Lada Surplus Besar, Mengapa Indonesia Masih Impor?

Bisnis.com,02 Mei 2014, 20:49 WIB
Penulis: Wike Dita Herlinda
Indonesia impor lada saat produksi dalam negeri surplus/Antara

Bisnis.com, JAKARTA - Di tengah proyeksi Indonesia akan mengalami kelebihan  lada dalam tahun-tahun mendatang dan  produksi lada tahun lalu jauh melampaui angka konsumsi nasional, Indonesia mengimpor komoditas bercita rasa pedas tersebut dalam jumlah tidak sedikit.

Dari data BPS yang dihimpun Bisnis, pada Januari-Februari tahun ini saja, Indonesia mendatangkan 114,19 ton lada bernilai setara dengan US$945.233. Lada terbanyak didatangkan dari Malaysia sejumlah 105 ton (US$850.379).

Lada lainnya didatangkan dari Belanda sejumlah 2,7 ton (US$34.973), AS 3,78 ton (US$24.749), Vietnam 1,27 ton (US$15.799), China 416kg  (US$7.618), dan negara lain-lain 1,01 ton (US$11.715).

Permasalahannya adalah, meski Indonesia merupakan produsen lada terbesar kedua di dunia dan memasok 20% kebutuhan lada global, laju produksi lada RI tidak sepesat pertumbuhan permintaan lada dunia yang menyentuh antara 5%-7% per tahun.

■ DATA YANG DIBERIKAN ■
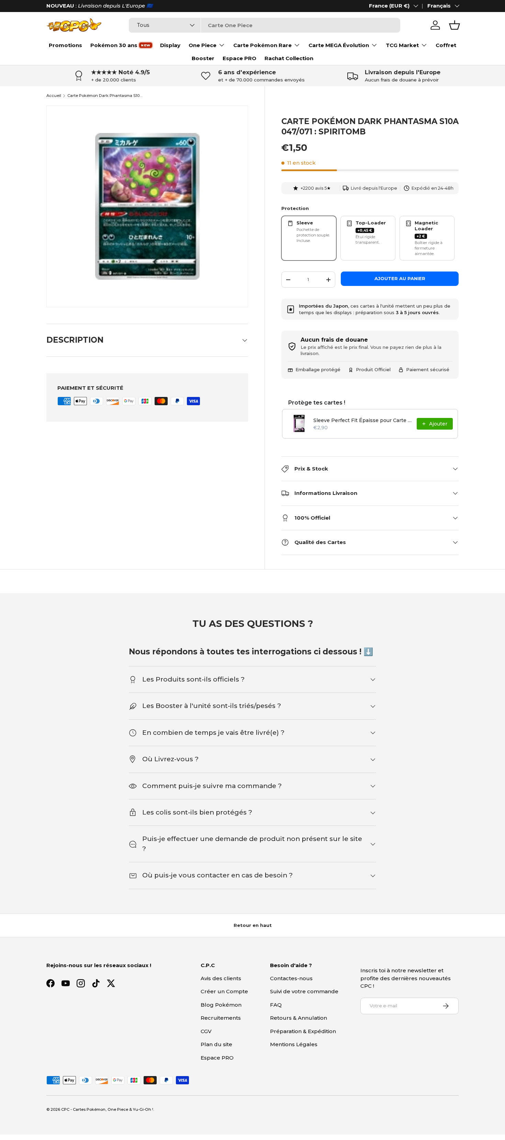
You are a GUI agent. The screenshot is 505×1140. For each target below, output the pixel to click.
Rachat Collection (289, 58)
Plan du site (216, 1044)
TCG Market (402, 45)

■ TUGAS TERTULIS ■
1. Tentukan apakah tiap pernyataan berikut sesuai dengan artikel tentang impor lada. Jawab ya atau tidak, lalu kutip kata-kata artikel yang menjadi penentunya.
(a) Lada impor terbanyak pada Januari-Februari berasal dari Malaysia.
(b) Indonesia adalah produsen lada terbesar di dunia.
(c) Lada yang didatangkan dari Vietnam lebih banyak daripada lada dari Belanda.
2. Tuliskan lanjutan artikel tentang impor lada, mulai setelah kalimat terakhirnya.

■ JAWABAN TUGAS ■
1.
(a) Ya: "Lada terbanyak didatangkan dari Malaysia sejumlah 105 ton (US$850.379)."
(b) Tidak: "Indonesia merupakan produsen lada terbesar kedua di dunia"
(c) Tidak: "Belanda sejumlah 2,7 ton" dan "Vietnam 1,27 ton"

2.
Wamen Perdagangan Bayu Krisnamurthi berpendapat apabila produktivitas lada di Indonesia tak kunjung dipacu, negara ini akan kesulitan mengikuti pertumbuhan permintaan dunia. Apalagi 80% dari produksi lada nasional dipergunakan untuk keperluan ekspor. Akibatnya, lama-kelamaan Indonesia akan tersingkir sebagai negara dari percaturan perdagangan lada internasional.

Dewan Rempah Indonesia Bidang Advokasi dan Standardisasi Sofiati Mukadi berpendapat lambatnya produktivitas lada RI dipicu oleh kurangnya pembekalan yang diberikan pemerintah kepada petani, sebagaimana telah dilakoni oleh Vietnam.

Untuk itu, lanjut Sofiati, Indonesia perlu memiliki program berkelanjutan untuk pelatihan petani. Selain itu, kementerian-kementerian teknis sebaiknya mensinergiskan program pelatihan yang mereka adakan. "Selama ini masih terpisah-pisah."

“Di Indonesia ini, pembangunan ekonominya dulu yang diperkuat, sehingga pembagian kuenya tidak merata sampai ke tingkat bawah,” lanjutnya, sebelum menambahkan bahwa selama ini petani berada pada kelas terbawah dalam perataan kesejahteraan.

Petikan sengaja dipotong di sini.